* BEGIN *
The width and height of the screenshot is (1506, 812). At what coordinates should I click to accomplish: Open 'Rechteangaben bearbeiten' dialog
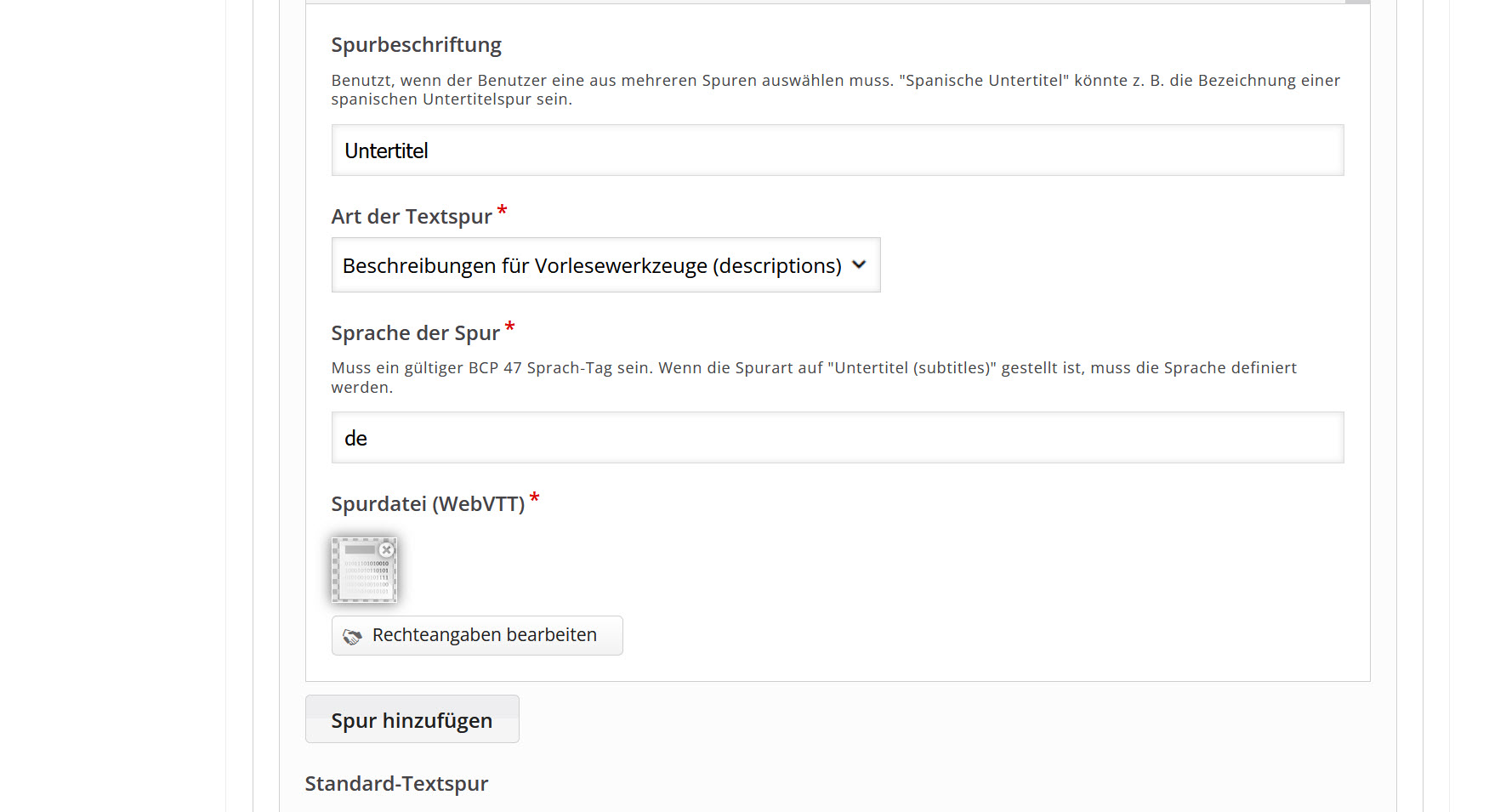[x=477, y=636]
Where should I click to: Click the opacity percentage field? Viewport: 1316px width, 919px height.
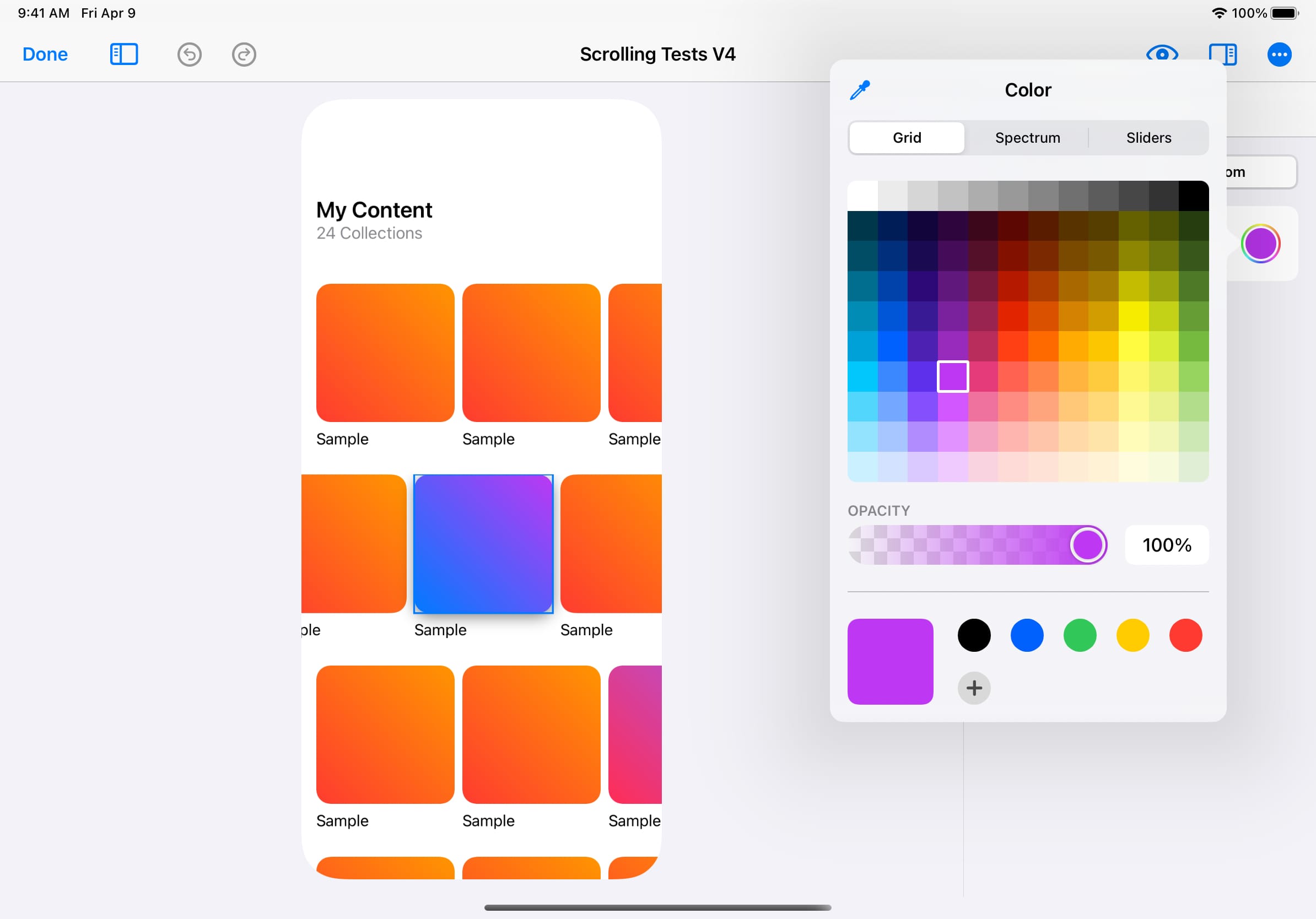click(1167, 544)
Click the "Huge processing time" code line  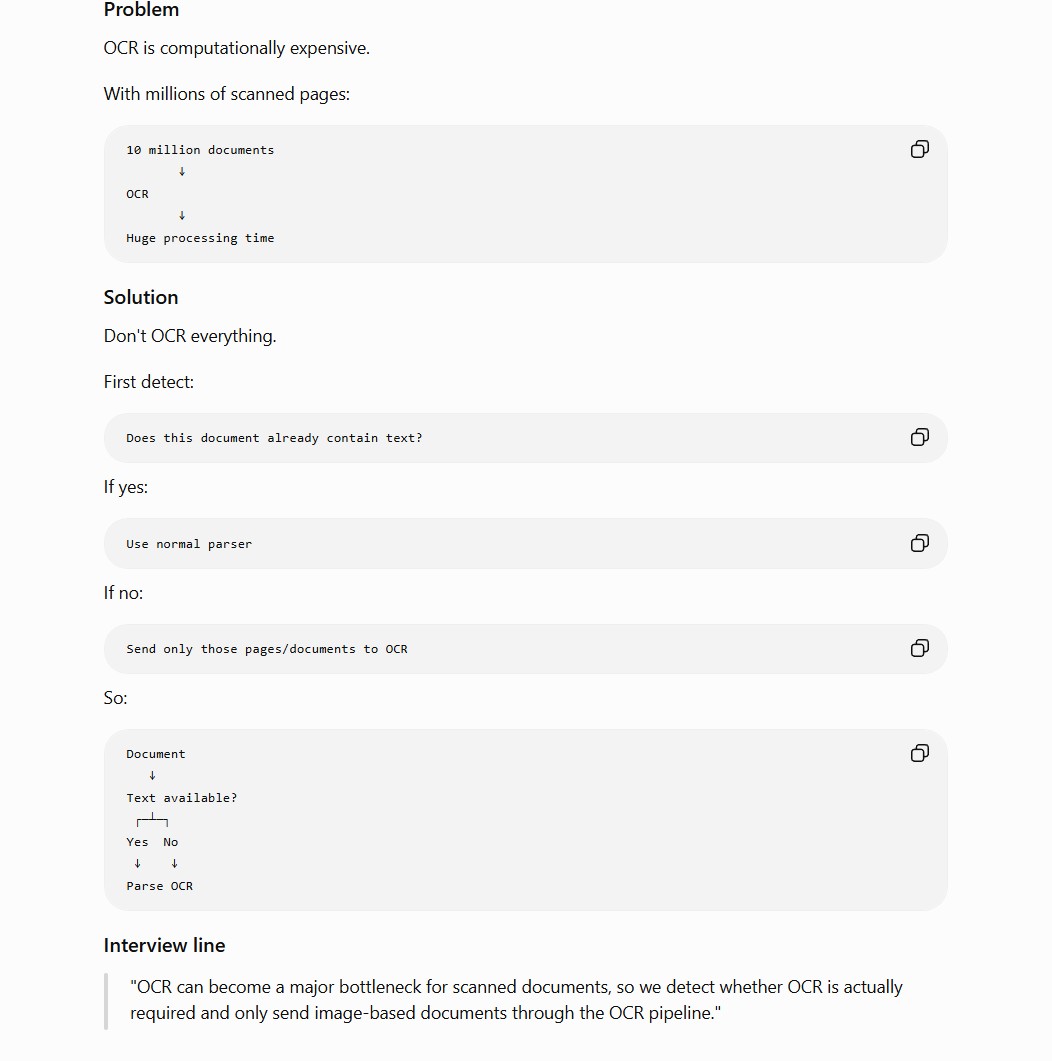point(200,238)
* END *
Your objective: Set down, unchanged, the part of the records that runs from the start through the line containing "click(1167, 544)". Include both ends and leave the pictures out.

Solved problem:
The width and height of the screenshot is (1506, 812). At what coordinates should I click to accomplish: Open 'Rechteangaben bearbeiten' dialog
[x=477, y=636]
Where should I click to: Click the opacity percentage field? Viewport: 1316px width, 919px height.
click(1167, 544)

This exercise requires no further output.